Dès sa création, Labiche développe une esthétique du mouvement perpétuel où l'action ne s'interrompt jamais, créant ce qu'il appelle lui-même une « course-poursuite » effrénée qui structure toute la pièce. La mécanique dramaturgique repose sur l'art des préparations et la double énonciation qui rend le public complice, toujours plus informé que les personnages. Les mécanismes comiques du vaudeville labichéen s'articulent autour de l'accumulation des malentendus, du comique de répétition, et surtout de cette dynamique incessante qui maintient le spectateur en haleine. Labiche observe la société bourgeoise du Second Empire naissant avec l'œil du satiriste : « Je me suis adonné presque exclusivement à l'étude du bourgeois, du "philistin" ; cet animal offre des ressources sans nombre à qui sait le voir. »

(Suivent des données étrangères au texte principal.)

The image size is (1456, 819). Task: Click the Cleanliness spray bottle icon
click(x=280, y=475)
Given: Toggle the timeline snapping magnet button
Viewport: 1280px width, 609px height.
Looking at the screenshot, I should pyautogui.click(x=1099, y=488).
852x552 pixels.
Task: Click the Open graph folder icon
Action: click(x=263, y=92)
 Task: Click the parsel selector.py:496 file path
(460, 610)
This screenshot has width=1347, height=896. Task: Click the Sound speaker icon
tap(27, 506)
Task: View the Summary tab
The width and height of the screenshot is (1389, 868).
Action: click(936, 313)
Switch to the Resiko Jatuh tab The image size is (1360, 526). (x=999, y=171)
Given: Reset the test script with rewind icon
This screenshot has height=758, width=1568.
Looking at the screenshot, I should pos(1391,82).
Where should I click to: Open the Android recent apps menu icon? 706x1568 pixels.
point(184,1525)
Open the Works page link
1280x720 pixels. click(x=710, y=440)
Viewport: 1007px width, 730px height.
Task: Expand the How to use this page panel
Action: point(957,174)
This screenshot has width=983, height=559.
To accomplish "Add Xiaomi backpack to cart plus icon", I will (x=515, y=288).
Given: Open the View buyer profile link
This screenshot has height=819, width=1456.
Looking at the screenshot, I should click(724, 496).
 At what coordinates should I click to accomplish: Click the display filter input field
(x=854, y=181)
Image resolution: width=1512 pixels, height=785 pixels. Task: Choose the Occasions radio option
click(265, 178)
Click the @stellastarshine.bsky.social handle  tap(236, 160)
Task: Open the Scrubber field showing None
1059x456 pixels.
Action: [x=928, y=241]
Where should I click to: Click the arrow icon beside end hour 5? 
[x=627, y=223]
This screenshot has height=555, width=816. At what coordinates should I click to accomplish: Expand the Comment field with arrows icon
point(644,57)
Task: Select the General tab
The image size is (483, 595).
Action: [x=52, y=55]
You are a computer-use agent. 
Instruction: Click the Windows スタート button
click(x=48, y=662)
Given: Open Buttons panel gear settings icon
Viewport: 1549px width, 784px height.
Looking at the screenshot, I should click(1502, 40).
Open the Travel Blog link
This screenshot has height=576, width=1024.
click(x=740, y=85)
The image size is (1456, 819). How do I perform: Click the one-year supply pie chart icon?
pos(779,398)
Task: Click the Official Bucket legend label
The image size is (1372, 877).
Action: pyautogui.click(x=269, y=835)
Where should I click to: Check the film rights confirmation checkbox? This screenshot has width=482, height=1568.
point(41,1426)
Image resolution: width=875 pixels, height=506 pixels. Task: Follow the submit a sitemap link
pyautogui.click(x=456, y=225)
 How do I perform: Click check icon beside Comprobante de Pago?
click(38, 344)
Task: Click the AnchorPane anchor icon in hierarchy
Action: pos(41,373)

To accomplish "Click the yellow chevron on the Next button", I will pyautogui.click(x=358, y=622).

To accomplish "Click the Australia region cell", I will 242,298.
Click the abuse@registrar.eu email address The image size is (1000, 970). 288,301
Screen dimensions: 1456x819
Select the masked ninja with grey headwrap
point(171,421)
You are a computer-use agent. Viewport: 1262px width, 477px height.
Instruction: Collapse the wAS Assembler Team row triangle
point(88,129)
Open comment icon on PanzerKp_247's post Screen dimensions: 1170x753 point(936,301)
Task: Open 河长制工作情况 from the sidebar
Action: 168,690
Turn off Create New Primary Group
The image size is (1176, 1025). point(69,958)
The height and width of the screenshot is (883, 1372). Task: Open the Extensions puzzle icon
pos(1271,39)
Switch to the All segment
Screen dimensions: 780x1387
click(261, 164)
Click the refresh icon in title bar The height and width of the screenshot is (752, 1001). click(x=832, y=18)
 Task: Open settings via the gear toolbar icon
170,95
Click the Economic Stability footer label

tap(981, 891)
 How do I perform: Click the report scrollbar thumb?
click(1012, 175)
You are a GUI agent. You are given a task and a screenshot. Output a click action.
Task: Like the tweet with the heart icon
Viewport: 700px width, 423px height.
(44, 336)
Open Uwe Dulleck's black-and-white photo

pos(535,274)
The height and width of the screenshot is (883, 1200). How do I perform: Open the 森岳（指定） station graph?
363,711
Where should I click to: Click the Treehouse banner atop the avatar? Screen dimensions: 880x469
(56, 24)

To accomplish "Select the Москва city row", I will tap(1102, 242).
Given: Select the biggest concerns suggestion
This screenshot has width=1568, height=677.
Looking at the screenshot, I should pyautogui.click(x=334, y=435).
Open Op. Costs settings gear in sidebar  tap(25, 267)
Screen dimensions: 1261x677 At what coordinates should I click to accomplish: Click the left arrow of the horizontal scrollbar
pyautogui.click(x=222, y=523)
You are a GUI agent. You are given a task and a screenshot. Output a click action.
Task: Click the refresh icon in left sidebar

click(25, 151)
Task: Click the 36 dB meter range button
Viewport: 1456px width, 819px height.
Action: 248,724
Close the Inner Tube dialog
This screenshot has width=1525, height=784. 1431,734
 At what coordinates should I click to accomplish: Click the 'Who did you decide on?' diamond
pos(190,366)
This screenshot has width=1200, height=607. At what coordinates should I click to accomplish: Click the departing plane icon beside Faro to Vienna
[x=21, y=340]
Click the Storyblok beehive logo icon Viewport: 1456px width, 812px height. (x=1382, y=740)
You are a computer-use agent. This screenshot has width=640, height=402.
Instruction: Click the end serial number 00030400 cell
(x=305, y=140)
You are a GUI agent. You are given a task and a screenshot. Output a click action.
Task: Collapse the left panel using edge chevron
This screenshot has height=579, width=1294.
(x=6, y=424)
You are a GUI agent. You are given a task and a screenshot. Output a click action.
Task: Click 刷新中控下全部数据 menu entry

Cette critique sociale se déploie à travers des situations burlesques qui révèlent l'absurdité des conventions sociales et la vanité des préoccupations bourgeoises. Le vaudeville labichéen se caractérise également par sa dimension populaire de théâtre accessible à tous et sa dimension métathéâtrale : les personnages sont souvent conscients de jouer un rôle, créant un effet de distanciation qui anticipe les innovations dramaturgiques ultérieures. Enfin, l'héritage de Labiche influence le théâtre de Feydeau à Ionesco, par son questionnement sur la condition humaine bourgeoise.